What Europe can learn from Eurovision

14 May 2021

In an opinion piece – originally published in 2017 – our director André Wilkens wonders whether pop could be the secret glue that holds Europe together? As the song contest’s millions of fans celebrate the European ideal, their excitement is partly political.

My first time was 1998, when I was living in Turin and visited some friends in Berlin who insisted on going to a Eurovision party. I wondered if they were having me on. I liked the Rolling Stones, the Clash, Feeling B and Pankow, not Nicole, Abba, or Achim Menzel.

That year’s German entry was a guy called Guildo Horn, and his support band rejoiced in the name Orthopädische Strümpfe, orthopedic socks. His song was titled Guildo hat euch Lieb, Guildo loves you all. It took a few beers before I started to get the joke: he couldn’t actually sing, but he was at least living proof that Germans can laugh at themselves. There was something almost Pythonesque about Guildo and the Orthopedic Socks, and they came seventh, which was much better than most German contestants.

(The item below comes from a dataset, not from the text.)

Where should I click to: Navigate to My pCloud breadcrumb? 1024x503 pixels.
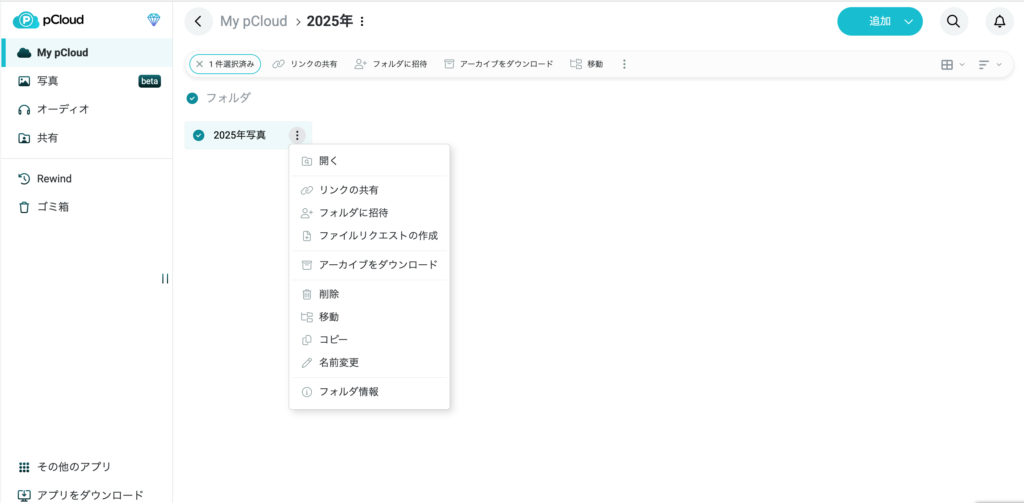tap(253, 21)
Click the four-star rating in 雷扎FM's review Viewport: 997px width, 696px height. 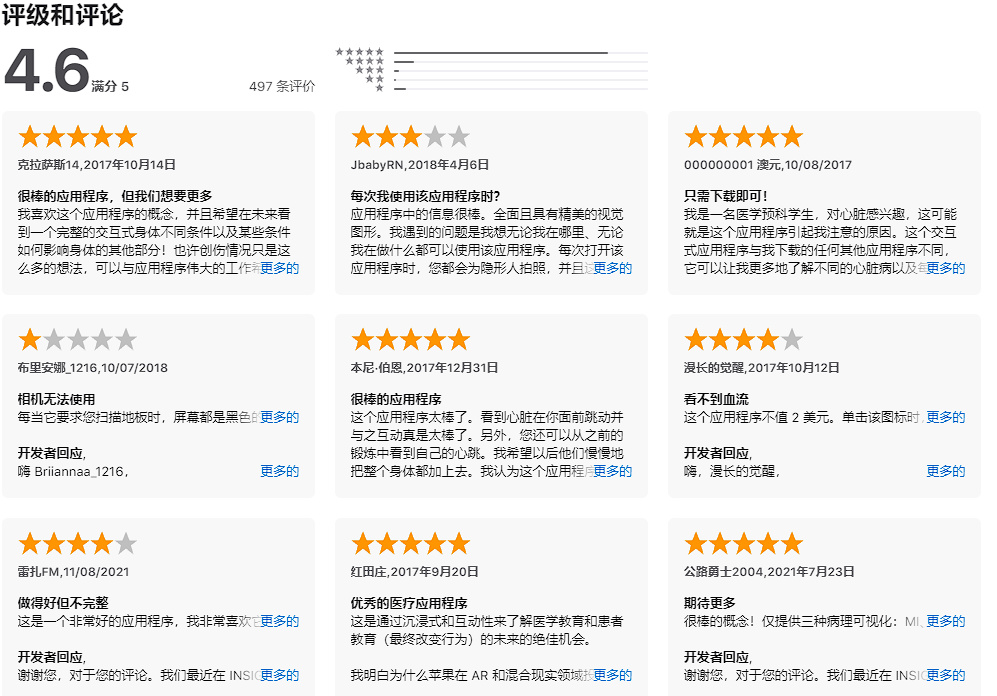click(77, 544)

Guildo and the Orthopedic Socks - Guildo hat euch lieb

That was my first Eurovision, and I’ve watched it on television most years since then. The music is a by-product: Eurovision is first and foremost a phenomenon, pop art in the Warhol tradition, punk by any other name. Why do so many of us immediately think of politics when we think of Europe? For some people, Europe is all about pop, and there’s nothing wrong with that. Could music be the secret glue that holds Europe together?

In 1954, three years before the Treaties of Rome, public broadcasters in the EU’s founding countries and Switzerland set up the European Broadcasting Union (EBU). The idea was to share images and sound and promote international cooperation, and they coined the label Eurovision for cross-border productions. These were all about watching together and sharing a continent-spanning vision.

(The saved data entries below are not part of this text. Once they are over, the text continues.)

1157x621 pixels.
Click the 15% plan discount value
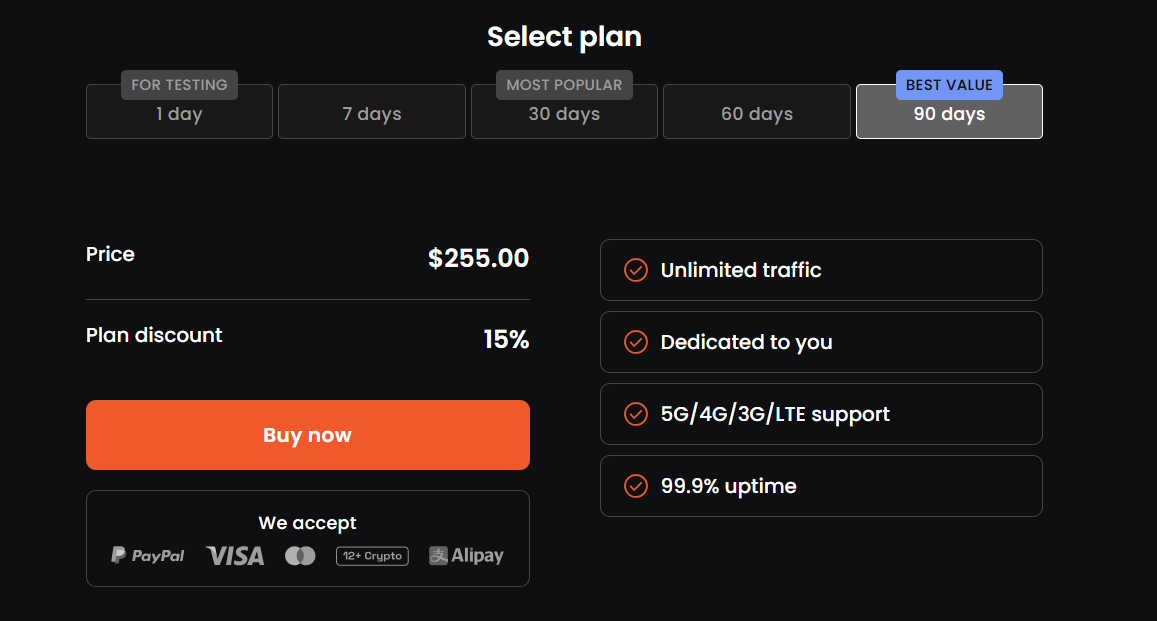point(506,339)
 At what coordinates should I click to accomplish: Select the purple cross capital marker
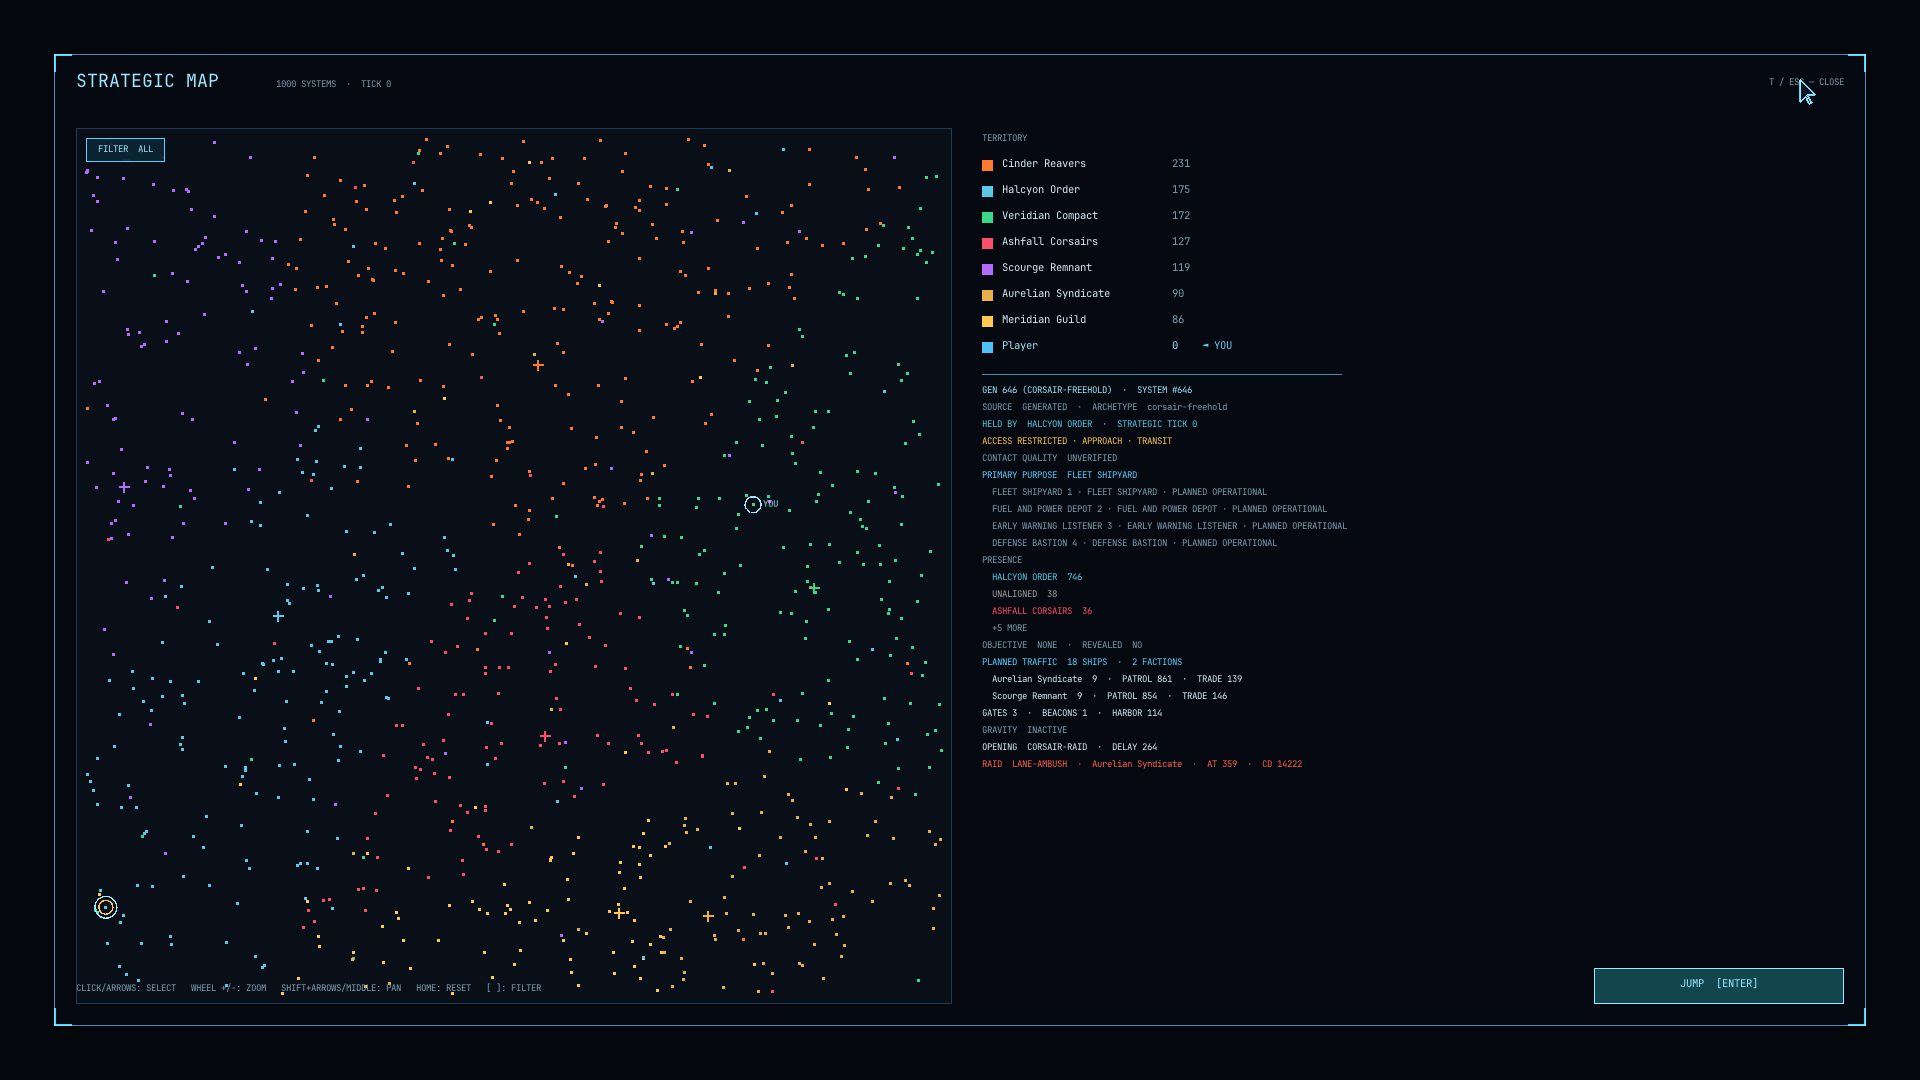click(x=124, y=487)
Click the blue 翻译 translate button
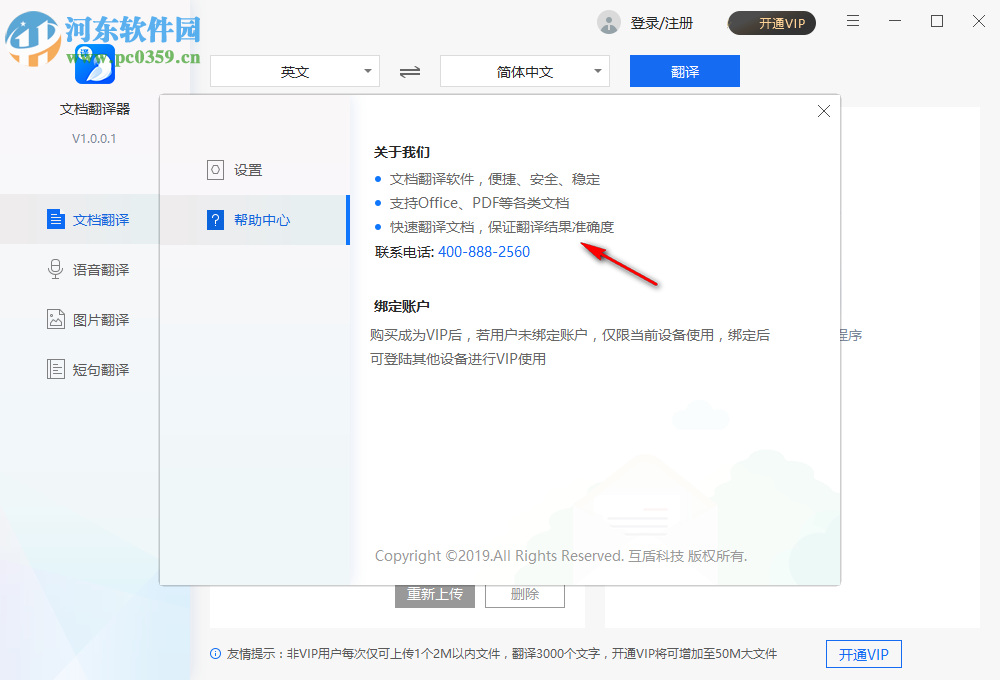The width and height of the screenshot is (1000, 680). 684,71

Fans at Eurovision 2015, in Vienna. Photo: Nigel Treblin/ Getty Images

The essence of Europe
All this was long before cable television and YouTube, and there were many technical challenges to overcome. The EBU also had to decide what kind of programming Europeans might enjoy watching together, and programming director and media bureaucrat Marcel Bezençon suggested a festival where singers from all the countries involved could compete for the Grand Prix. The first Eurovision Song Contest was held in the Swiss city of Lugano in 1956.

At first the medium was the message, and Eurovision’s main purpose was to increase the reach of television and promote the development of new technology. Colour TV, moving cameras, and live image overlays from each country all contributed to the growth of modern television. Eurovision was a policy laboratory that could attract an audience of 150 million in a single night. Even in the golden age of television, and with the exception of football and the Olympics, no other entertainment format has achieved this kind of success.

When the Iron Curtain fell, Eurovision was one of the first institutions to unite east and west. East European countries first took part in 1993, more than ten years before the EU’s great eastward expansion. The event offered an opportunity to show the rest of Europe what they wanted to be: modern, colourful, not Soviet, with their own slightly eccentric identity – and above all, European.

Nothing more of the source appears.